Provide the number of lines of the records that include "computer", with no other content.

*** Begin section ***

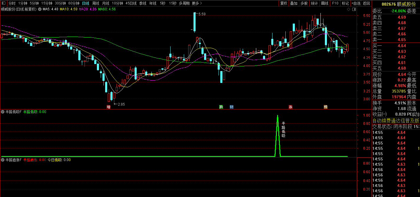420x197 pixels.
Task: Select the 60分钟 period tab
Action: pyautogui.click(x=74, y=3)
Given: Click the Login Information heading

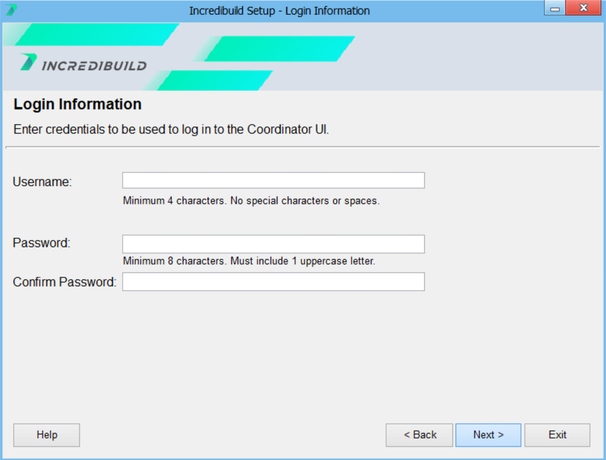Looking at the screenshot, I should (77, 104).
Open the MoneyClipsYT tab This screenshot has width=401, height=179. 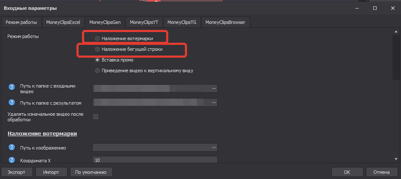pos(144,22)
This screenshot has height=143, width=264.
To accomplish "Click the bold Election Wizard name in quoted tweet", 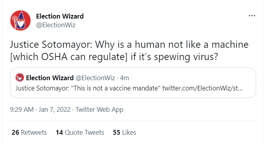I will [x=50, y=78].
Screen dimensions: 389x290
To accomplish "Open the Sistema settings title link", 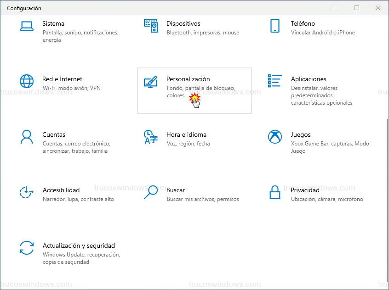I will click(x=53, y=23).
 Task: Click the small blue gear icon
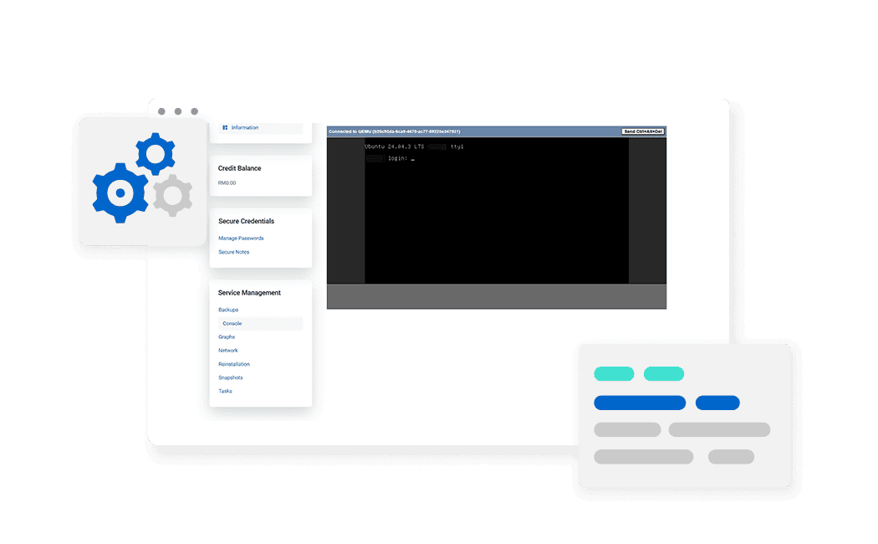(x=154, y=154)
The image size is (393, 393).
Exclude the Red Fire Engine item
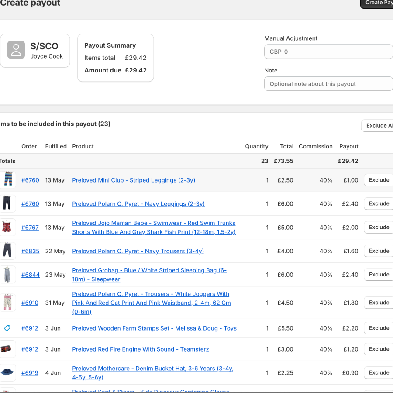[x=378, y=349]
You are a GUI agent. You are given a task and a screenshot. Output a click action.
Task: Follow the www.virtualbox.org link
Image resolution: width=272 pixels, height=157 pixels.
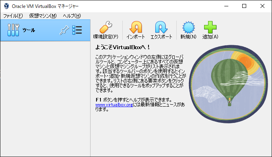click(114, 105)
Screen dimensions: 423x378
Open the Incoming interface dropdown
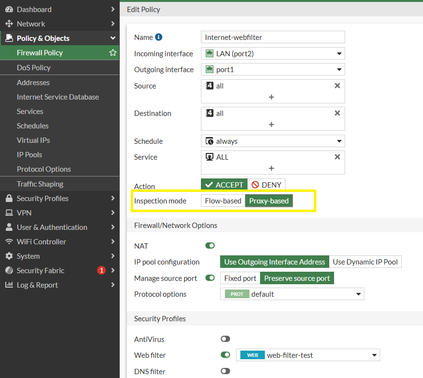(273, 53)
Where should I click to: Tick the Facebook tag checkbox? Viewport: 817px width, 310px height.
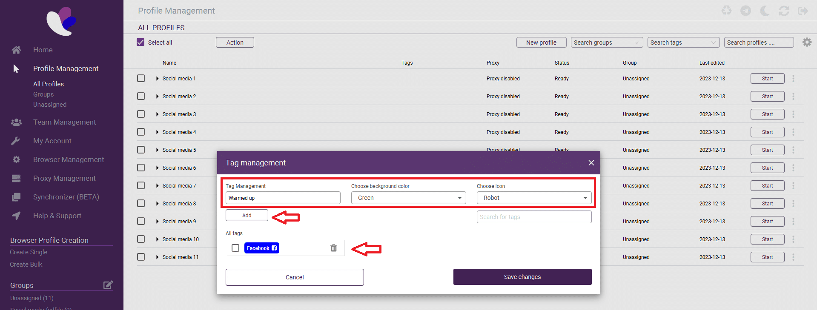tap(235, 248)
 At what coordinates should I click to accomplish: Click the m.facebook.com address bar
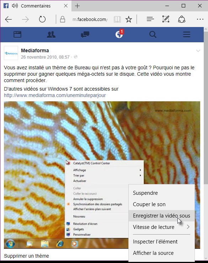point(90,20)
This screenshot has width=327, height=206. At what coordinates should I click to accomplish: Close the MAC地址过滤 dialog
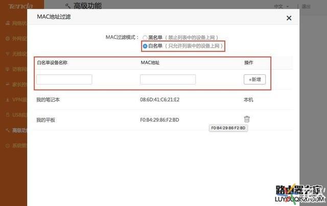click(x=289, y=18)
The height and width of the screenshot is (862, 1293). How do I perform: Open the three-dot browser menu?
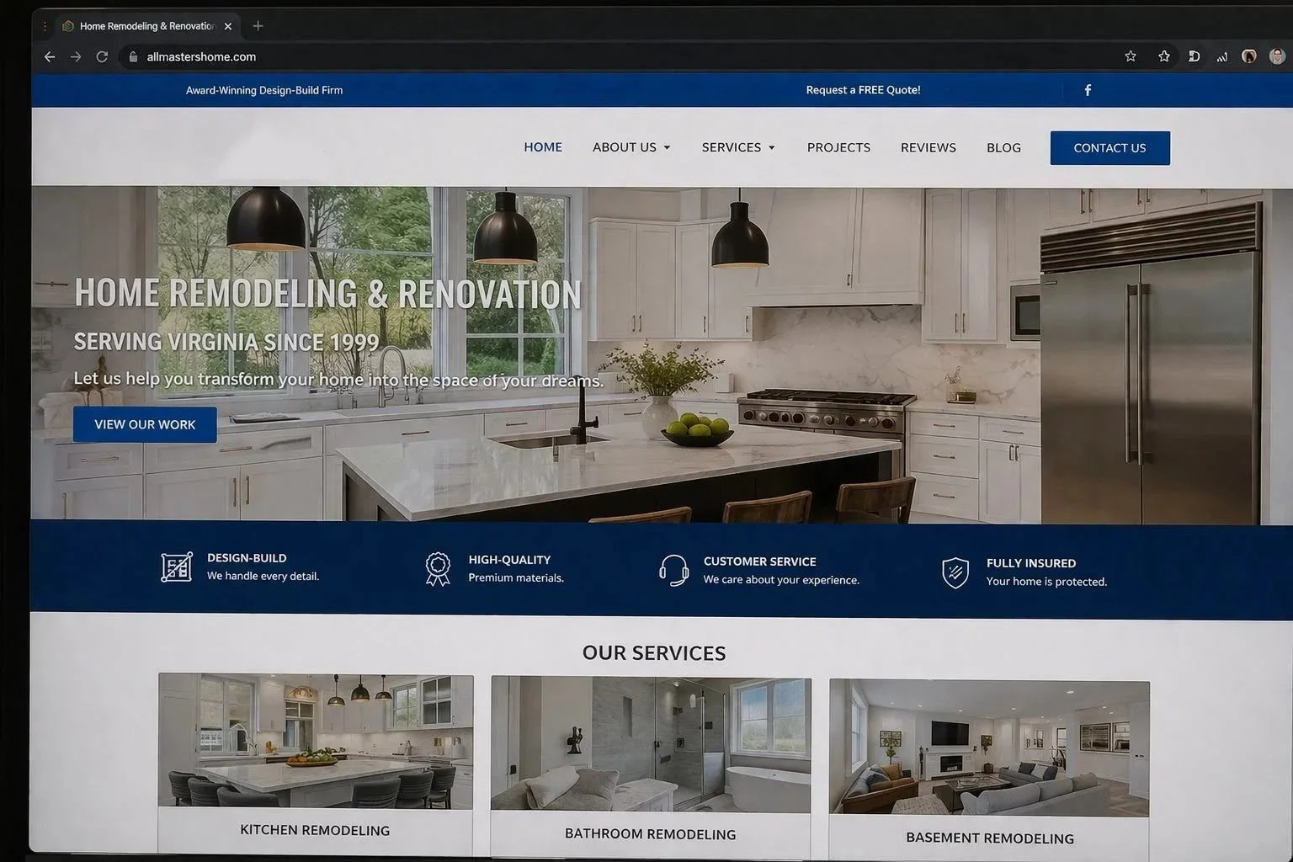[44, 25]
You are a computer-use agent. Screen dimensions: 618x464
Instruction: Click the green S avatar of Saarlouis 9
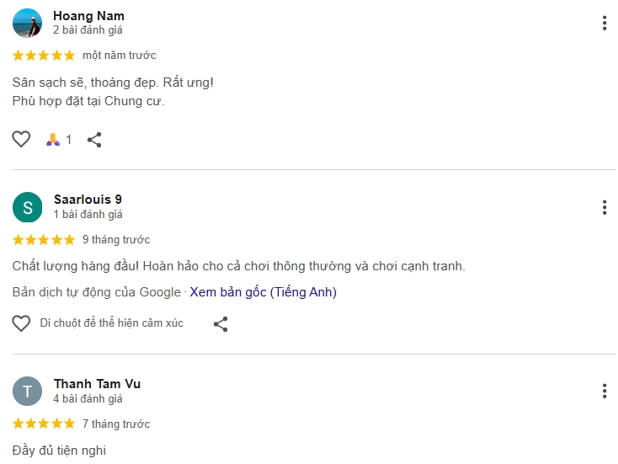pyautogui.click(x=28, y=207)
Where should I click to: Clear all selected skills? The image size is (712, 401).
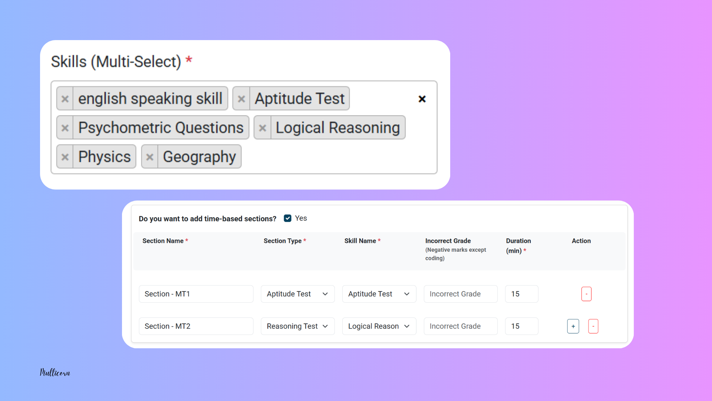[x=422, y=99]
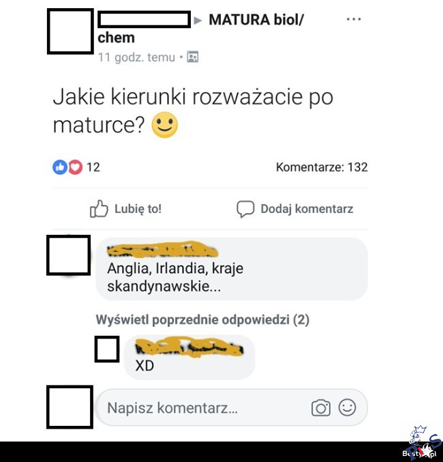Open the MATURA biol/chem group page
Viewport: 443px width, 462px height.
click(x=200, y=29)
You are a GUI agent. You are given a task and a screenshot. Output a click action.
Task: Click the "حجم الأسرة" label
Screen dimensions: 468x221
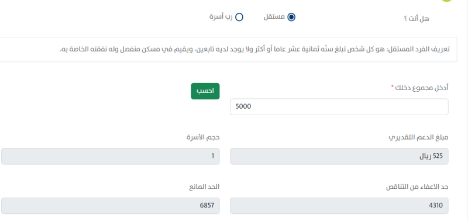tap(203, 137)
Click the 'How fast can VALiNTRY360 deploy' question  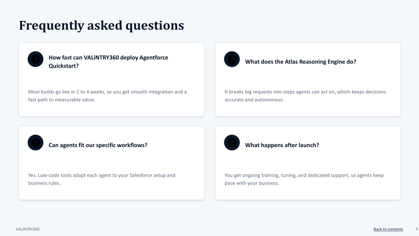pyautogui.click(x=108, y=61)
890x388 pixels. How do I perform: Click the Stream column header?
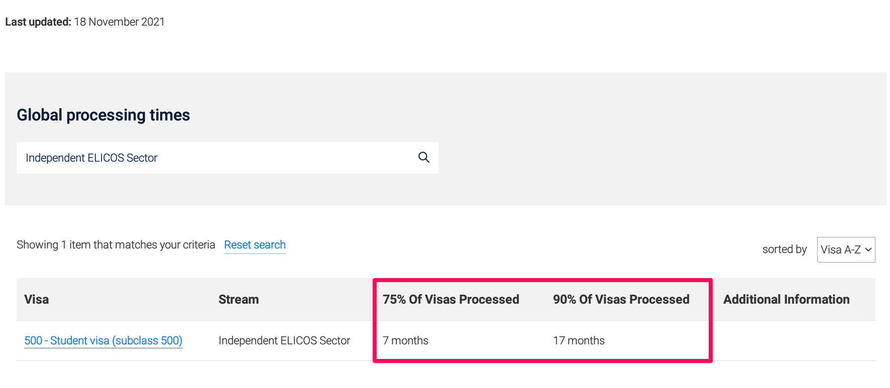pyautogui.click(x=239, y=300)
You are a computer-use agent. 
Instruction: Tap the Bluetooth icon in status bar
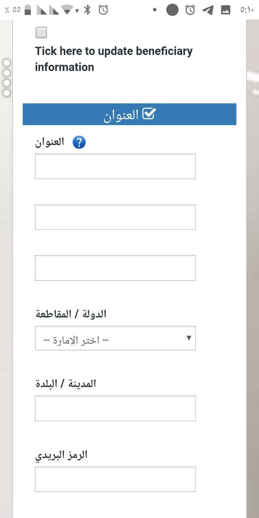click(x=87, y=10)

*** End section ***

### The completed task
2